L’économie d’échange valorise dans le même temps la position géographique des correspondants. Lorsque Hermann ne réclame « que du très méridional » à ses collègues des régions méditerranéennes, il vise surtout à combler les « blancs géographiques » au sein de ses propres collections. Les réseaux d’échanges permettent d’étendre l’espace de collecte à toute l’Europe et au-delà, dans la mesure où chacun est susceptible de fournir des échantillons tirés de son territoire local. Ils attestent que, par la comparaison des spécimens d’une région à la lumière d’une autre, l’inventaire du monde naturel trouve ses racines au niveau local.

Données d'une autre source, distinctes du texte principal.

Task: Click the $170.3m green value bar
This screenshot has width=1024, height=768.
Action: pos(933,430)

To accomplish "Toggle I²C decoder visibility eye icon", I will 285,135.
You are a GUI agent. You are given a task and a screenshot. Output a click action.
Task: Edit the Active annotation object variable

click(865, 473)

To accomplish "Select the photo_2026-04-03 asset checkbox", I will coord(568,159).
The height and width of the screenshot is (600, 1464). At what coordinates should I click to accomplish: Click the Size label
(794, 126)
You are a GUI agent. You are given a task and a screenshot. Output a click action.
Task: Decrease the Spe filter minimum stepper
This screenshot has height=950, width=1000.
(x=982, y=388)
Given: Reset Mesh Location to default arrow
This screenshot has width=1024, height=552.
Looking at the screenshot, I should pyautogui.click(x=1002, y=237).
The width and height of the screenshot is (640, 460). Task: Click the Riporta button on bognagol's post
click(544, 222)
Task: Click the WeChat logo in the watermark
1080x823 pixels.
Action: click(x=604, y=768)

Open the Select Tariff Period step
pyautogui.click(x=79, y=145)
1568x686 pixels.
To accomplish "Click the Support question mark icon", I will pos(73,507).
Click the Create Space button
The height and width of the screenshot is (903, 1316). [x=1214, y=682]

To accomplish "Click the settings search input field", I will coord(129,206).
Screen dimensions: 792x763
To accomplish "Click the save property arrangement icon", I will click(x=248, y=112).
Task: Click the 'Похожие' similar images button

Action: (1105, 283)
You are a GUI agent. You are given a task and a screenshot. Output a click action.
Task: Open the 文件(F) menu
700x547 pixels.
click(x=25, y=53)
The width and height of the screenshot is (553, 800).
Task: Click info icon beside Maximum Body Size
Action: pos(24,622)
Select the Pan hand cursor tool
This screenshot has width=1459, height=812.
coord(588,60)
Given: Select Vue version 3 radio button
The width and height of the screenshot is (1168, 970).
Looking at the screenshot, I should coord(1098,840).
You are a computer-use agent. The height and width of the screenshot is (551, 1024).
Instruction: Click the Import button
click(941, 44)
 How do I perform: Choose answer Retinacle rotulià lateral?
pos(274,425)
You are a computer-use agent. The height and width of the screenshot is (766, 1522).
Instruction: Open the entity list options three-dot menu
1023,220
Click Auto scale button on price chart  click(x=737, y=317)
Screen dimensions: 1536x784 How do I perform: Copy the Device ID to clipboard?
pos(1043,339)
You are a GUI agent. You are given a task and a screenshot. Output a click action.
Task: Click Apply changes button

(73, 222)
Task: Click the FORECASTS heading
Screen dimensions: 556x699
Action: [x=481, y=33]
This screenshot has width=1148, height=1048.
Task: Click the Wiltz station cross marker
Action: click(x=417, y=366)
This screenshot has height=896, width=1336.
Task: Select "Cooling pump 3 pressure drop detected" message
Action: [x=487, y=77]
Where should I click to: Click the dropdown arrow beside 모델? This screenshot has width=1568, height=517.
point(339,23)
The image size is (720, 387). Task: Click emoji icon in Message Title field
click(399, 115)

Faire circuler les spécimens naturels en Europe
Les échanges sont toutefois très dépendants de la gestion matérielle des envois, qui est plus ou moins contraignante selon la nature et le volume des objets. Alors que les graines et les plantes sèches peuvent facilement être incluses dans les lettres, la circulation des objets plus fragiles est soumise à de nombreux aléas. Aux vols et pertes de caisses s’ajoutent les fouilles désastreuses des douaniers et les risques de dépérissement des animaux naturalisés qui arrivent souvent cassés ou rongés par les insectes. Dans un traité publié en 1788, Hermann synthétise les procédures suivies par les naturalistes pour préserver, étiqueter et emballer les échantillons. En aval de leur transformation en objets mobiles, une logistique est mise en œuvre pour garantir leur transfert.
La méfiance à l’égard des services postaux explique qu’un grand nombre d’envois est confié à des intermédiaires. La plupart sont utilisés de manière occasionnelle pour sécuriser le transport des objets à l’occasion de leurs propres déplacements à travers l’Europe. Les voyageurs et les étudiants venus visiter le cabinet Hermann sont les plus sollicités, avant les marchands et les militaires de passage à Strasbourg. Aux côtés de ces intermédiaires occasionnels, les correspondants sont mobilisés plus systématiquement pour baliser des parcours préétablis et servir de pôles de redistribution à une échelle régionale. Hermann fait par exemple transiter les spécimens envoyés depuis les Indes par Londres, où il peut compter sur James E. Smith. À Strasbourg, il fait lui-même figure d’intermédiaire privilégié entre la France et l’espace germanique. Ses correspondants font appel à son expertise et l’invitent volontiers à vérifier l’état des échantillons en transit, à les remettre en ordre et à les étudier.
Loin de se limiter à de simples envois, la circulation des spécimens naturels participe à leur transformation en objets de savoir. Les réseaux d’échanges apparaissent ainsi comme des ressources essentielles de l’économie du savoir naturaliste au xviiie siècle.